Guy is a member of the Epworth League, which he attends quite regularly, and of the Methodist Episcopal Church of Jewell City.

SADIE GLADYS, the second daughter and fifth and last child in the writer's family, was born at the Jewell City home on February 13, 1890. She is a bright, active, light-haired girl in her teens. She has never missed a day at school, except on account of sickness, and stands well in all of her classes, having received more times than any other pupil in her classes the honor of being rank one. She entertains a great liking for her teacher, Miss Mary McCoy, and will do all that is within her power to please the object of her admiration.

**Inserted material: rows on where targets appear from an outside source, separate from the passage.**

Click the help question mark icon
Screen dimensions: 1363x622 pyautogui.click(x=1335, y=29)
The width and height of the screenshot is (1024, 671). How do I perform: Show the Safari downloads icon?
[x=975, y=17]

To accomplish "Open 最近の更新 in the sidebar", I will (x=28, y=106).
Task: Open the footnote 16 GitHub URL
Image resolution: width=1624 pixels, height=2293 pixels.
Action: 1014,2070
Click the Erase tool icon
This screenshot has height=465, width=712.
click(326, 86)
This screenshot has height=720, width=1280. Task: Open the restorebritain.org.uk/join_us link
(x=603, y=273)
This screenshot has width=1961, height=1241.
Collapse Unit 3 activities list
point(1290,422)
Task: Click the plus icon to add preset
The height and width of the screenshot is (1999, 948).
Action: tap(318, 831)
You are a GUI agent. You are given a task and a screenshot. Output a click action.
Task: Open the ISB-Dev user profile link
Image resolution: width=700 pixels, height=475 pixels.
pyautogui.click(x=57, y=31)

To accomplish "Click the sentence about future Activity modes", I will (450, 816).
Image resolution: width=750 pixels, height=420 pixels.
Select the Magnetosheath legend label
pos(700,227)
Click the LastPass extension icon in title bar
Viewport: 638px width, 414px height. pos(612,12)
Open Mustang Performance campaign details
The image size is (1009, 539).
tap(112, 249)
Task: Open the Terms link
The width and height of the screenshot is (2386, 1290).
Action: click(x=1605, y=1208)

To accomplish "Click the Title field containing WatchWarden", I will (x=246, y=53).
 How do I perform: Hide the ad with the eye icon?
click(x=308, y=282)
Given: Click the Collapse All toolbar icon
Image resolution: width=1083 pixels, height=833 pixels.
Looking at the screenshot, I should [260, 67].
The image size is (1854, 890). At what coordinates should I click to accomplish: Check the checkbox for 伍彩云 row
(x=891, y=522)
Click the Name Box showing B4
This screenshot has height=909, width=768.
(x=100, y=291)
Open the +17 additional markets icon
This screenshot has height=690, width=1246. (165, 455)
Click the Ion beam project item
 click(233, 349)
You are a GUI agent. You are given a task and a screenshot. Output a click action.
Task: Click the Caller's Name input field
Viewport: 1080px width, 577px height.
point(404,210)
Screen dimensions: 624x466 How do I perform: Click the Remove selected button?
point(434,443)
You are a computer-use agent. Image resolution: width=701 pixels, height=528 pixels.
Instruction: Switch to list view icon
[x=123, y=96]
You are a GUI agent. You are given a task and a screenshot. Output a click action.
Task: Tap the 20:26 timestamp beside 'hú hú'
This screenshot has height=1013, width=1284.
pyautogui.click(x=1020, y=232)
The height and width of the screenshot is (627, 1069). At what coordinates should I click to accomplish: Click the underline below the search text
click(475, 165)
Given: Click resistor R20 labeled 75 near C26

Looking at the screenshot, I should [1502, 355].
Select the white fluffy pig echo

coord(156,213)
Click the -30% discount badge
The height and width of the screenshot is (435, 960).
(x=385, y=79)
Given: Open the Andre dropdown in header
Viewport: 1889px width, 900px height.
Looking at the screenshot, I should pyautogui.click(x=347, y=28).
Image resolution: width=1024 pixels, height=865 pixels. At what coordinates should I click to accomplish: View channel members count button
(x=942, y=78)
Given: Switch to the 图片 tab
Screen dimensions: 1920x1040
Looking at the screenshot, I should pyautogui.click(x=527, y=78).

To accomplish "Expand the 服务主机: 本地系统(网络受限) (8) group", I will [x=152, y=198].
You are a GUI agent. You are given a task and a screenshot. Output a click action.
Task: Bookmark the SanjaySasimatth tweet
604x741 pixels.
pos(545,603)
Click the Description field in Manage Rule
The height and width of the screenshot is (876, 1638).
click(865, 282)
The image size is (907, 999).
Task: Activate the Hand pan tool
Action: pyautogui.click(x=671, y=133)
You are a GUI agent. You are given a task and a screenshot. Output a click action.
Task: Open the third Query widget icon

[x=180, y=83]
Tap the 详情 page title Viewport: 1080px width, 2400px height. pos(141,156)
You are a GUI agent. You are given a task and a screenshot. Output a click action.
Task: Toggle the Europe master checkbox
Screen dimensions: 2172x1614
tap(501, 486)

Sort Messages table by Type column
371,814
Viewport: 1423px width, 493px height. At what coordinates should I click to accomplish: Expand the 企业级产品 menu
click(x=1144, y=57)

Her affection for Miss McCoy has prompted Gladys to write a number of "poems" in praise of her beloved teacher and friend. These "pieces," with several on other topics, Gladys has written. in a little book for Miss McCoy. Gladys has the poetic temperament, and delights in expressing her thoughts and feelings in rhyme. She comes naturally by her talent for rhyming, and it is yet rather a natural than cultivated one, for among the Fergusons, from whom her descent is traced, there have been many poets, among whom Sir Robert Ferguson, the Scotch poet, a friend of Robert Burns, and Sir Samuel Ferguson, were perhaps the most widely known.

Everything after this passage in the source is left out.